Krach als Todesursache?

Für Wale ist der Krach in den Weltmeeren lebensgefährlich. Die Tiere nutzen ihr hochentwickeltes Gehör, um Beute zu finden, sich zu orientieren und sich mit anderen Walen zu verständigen. Doch das wird immer schwieriger: Die zunehmende Schallbelastung in den Meeren durch Schiffsverkehr, Unterwasserbohrungen oder Schallexperimente des Militärs stört das Leben der großen Meeressäuger und zerstört es mitunter sogar.
Das Problem
Wasser überträgt Schallwellen anders als Luft. So können Wale über hunderte Kilometer hinweg miteinander kommunizieren. Doch das Meer trägt nicht nur die Walgesänge, sondern auch den Lärm, den Menschen produzieren, viele Seemeilen weit. Dadurch werden die Meeresbewohner von einer ständigen Geräuschkulisse bedroht, die sie unter Stress setzt. Zum Beispiel die zahllosen Bohrinseln in der Nordsee verwirren vorbeiziehende Wale.
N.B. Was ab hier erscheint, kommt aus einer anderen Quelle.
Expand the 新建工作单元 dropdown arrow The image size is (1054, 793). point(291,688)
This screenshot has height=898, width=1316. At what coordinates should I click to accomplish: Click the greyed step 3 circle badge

Tiere, die sich sonst problemlos zurechtfinden können, verlieren in diesem Lärm die Orientierung. Sie stranden im flachen Nordseewasser und sterben.
Flucht vor Lärm
Der Lärm löst zudem Gehörschädigungen bei Walen und Delfinen aus. Durch schlechteres Hören und zusätzlichen Krach werden nicht nur potentielle Beutetiere, sondern auch Räuber, die den Tieren gefährlich werden können, zu spät wahrgenommen. Auf der Flucht vor dem Lärm verändert sich das Tauchverhalten der Tiere, so dass offenbar die tödlichen Symptome der Taucherkrankheit ausgelöst werden, beklagt die Whale and Dolphin Conservation Society, die sich auch für den Tag gegen Lärm engagiert.